The legislation comes with over six years of tax credits to farmers to offset the increased costs of overtime pay, which will become fully operational by 2027. With the bill’s passage, Oregon now joins Washington and California in adopting overtime pay policies for agricultural workers.


Senate Bill 5455

This legislation creates a number of grant programs aimed at supporting Oregonians who disproportionately experience employment discrimination or other workforce limitations due to their race, gender, age, location, income status, veterans, history within the criminal justice system, or disability status. This bill, a product of Governor Kate Brown’s Racial Justice Council, directs $200 million to new and existing workforce readiness and training programs. It aims to address two issues in Oregon: barriers to job opportunities that exist for people of color and other underserved populations and a shortage in job applicants in industries across the state at the tail end of the COVID-19 pandemic.

“This is a game changing investment, and it couldn't be better timed,” said Duncan Wyse, president of Oregon Business Council, in a press statement. “With the COVID crisis easing, Oregonians are looking for new job opportunities that require new skills. This opens a pathway to more rewarding, better paid jobs, and it makes Oregon more competitive in the bargain.”


What didn’t pass:


House Bill 4147

This bill would have allowed Oregonians in prison to register to vote and vote by mail—as is standard for non-incarcerated voters across Oregon—with their ballot counted in the last county they called home before their sentencing. If passed, Oregon would have been technically the first state to abolish prison disenfranchisement in the country, setting the stage for others to follow suit.
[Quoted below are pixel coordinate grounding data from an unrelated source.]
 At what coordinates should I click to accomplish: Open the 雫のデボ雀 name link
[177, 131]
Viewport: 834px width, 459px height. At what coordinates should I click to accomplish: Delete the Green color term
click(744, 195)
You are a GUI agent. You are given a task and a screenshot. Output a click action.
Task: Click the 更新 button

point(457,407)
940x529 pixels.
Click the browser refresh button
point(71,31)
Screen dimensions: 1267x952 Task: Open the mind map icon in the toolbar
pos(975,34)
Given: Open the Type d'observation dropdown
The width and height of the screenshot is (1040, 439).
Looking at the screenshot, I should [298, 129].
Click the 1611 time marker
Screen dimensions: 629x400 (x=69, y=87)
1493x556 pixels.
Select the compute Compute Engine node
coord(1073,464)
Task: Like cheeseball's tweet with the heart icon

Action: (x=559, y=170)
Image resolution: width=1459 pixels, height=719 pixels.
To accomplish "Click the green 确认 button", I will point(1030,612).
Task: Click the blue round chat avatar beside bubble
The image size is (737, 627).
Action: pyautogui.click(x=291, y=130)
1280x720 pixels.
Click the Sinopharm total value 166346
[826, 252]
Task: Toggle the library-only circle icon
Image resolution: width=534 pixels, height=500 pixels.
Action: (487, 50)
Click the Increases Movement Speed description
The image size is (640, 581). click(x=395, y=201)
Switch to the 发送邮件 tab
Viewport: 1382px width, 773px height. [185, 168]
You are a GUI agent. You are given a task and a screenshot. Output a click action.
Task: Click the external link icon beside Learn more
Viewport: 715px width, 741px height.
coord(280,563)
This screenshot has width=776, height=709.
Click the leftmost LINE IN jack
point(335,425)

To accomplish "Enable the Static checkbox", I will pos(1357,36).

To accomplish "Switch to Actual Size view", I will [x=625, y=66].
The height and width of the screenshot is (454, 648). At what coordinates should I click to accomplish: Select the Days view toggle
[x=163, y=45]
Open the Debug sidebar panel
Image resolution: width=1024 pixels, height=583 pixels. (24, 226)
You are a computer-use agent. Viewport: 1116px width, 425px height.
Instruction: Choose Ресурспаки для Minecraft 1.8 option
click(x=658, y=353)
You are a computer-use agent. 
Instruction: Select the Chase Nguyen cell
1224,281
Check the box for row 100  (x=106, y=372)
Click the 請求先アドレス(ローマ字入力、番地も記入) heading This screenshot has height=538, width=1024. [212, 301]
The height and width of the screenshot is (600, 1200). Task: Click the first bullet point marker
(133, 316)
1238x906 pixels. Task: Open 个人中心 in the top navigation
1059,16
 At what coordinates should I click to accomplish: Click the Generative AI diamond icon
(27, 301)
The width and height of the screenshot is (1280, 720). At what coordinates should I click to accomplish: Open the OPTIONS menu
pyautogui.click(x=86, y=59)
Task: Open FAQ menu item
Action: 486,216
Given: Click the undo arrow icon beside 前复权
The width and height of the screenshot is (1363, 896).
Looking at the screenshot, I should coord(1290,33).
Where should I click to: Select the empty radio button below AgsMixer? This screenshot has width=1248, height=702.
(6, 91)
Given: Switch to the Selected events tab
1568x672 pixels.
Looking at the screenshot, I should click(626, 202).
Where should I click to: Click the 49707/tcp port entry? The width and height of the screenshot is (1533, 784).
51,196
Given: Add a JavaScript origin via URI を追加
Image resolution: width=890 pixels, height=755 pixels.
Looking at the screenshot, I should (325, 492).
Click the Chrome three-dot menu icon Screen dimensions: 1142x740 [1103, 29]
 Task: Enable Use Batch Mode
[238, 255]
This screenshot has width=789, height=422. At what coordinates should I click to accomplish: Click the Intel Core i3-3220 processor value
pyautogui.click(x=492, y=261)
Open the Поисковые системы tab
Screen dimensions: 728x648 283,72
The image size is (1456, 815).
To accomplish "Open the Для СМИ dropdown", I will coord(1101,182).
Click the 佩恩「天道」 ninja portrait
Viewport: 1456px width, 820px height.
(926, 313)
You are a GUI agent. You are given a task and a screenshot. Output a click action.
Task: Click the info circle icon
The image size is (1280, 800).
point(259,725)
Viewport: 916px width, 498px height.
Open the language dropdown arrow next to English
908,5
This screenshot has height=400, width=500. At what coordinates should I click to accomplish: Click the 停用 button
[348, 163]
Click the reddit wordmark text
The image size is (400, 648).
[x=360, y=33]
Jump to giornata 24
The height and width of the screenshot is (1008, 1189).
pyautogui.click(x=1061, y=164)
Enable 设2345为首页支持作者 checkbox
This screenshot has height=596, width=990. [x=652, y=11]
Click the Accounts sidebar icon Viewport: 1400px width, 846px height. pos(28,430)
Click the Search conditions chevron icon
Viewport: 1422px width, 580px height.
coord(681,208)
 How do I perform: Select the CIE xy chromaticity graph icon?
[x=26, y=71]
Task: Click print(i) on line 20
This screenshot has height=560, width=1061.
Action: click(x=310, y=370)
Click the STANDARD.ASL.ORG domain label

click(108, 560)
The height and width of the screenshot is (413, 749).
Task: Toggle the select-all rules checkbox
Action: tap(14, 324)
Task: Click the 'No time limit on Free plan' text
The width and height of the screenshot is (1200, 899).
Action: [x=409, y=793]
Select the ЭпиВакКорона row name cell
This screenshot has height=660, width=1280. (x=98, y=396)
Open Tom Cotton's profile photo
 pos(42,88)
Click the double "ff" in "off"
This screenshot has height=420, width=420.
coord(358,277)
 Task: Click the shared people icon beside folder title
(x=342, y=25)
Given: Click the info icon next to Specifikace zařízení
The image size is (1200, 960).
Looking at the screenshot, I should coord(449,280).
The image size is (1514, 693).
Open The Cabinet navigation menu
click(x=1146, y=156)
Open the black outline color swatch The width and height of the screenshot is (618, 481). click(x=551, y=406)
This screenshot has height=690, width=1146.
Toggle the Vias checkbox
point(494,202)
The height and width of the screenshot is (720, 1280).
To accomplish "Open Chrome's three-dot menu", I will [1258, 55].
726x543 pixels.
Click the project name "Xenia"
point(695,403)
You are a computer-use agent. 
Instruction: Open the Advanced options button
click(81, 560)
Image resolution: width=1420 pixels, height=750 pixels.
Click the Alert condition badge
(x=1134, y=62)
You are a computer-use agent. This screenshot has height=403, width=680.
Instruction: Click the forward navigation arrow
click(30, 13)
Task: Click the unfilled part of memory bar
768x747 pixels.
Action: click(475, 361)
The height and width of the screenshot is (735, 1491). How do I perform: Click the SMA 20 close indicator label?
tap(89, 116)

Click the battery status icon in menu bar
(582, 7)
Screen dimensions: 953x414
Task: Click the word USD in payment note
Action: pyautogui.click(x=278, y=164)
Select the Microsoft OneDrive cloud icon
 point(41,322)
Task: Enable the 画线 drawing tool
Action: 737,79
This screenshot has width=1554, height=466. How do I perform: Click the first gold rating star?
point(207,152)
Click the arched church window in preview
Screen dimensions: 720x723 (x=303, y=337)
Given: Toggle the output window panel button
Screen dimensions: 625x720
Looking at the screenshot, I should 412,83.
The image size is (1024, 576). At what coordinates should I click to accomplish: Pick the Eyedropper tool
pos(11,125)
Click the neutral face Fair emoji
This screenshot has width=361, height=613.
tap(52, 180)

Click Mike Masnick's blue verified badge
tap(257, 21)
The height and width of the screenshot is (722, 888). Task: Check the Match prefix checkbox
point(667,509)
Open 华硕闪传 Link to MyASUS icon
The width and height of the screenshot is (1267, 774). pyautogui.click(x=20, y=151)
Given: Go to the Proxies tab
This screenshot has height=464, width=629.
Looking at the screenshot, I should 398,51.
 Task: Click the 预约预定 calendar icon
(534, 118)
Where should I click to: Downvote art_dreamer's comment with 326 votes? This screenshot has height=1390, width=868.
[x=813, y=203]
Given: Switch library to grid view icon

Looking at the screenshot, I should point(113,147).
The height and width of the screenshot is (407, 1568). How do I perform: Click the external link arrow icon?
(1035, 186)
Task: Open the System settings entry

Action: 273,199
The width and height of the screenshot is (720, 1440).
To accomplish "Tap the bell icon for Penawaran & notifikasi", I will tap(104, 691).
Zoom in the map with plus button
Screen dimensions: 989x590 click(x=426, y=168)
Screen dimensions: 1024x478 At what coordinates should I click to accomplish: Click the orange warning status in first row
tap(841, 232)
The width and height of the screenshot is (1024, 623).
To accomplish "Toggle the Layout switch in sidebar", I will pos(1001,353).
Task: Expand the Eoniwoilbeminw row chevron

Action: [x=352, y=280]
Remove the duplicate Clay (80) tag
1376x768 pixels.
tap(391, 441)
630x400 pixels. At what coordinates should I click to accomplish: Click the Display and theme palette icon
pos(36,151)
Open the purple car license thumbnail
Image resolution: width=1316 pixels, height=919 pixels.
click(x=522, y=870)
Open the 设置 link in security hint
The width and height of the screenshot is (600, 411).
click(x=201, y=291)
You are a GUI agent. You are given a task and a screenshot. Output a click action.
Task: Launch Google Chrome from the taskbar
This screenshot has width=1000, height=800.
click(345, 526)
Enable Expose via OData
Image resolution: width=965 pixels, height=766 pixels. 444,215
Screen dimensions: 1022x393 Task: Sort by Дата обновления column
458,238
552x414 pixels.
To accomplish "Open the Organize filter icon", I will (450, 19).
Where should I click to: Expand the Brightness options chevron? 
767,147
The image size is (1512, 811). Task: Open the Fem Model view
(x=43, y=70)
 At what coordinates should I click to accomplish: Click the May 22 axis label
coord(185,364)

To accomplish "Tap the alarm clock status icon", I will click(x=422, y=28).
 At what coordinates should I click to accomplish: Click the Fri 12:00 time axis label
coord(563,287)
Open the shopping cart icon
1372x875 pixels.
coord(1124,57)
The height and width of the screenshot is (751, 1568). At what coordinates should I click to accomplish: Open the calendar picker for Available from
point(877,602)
Yet, Democratic lawmakers didn’t think they could convince their Republican colleagues—who dubbed the legislation evidence of “Democrats’ shameful pro-criminal agenda”—to support such a contentious bill during 2022’s short session. State Democrats expect to fight harder for this bill’s passage next year.

Senate Bill 1511

In 2020, the US Supreme Court ruled that Oregon’s jury system was unconstitutional. That ruling did away with the state’s non-unanimous jury system, one where a person could be convicted for murder if only 10 out of the 12 jurors believed they were guilty. The court found that this policy effectively discriminated against Black defendants and the minority Black jurors sitting on an Oregon jury.

Yet the ruling didn’t make it clear to state courts what people who had been incarcerated by a non-unanimous jury could do to appeal their prior conviction.

SB 1511 would have vacated criminal sentences for any Oregonian who could prove that they’d been convicted by a non-unanimous jury. The bill would direct those cases back to the country of origin, where district attorneys could decide whether or not to retry the case.

Republican lawmakers leaned heavily on testimony from crime victims to inform their opposition to this bill. While the bill was expected to pass on party lines, the legislation never made it to the Senate or House floors—and House Democrats say it’ll have to wait until next year’s legislative session.

It’s a possibility this issue may be resolved before then. The Oregon Supreme Court is set to hear arguments on whether to retroactively apply the US Supreme Court’s ruling to people previously convicted by a non-unanimous jury in Oregon—and a decision may be announced before the 2023 legislation session kicks off.


House Bill 4141

This bill was originally written to phase out the sale of petroleum diesel in Oregon by 2029, replacing it with renewable diesel. According to bill co-sponsor Representative Paul Evans, renewable diesel creates 60 percent less emission than petroleum diesel. The bill was later amended to create a task force to study the availability of renewable diesel and the implications of removing petroleum diesel from the state’s economy. Ultimately, the bill never made it out of the House funding committee.


Editor's Note: A previous version of this story incorrectly stated that House Bill 4139 had not passed through the session when, in fact, it had. The story has since been corrected to reflect that fact.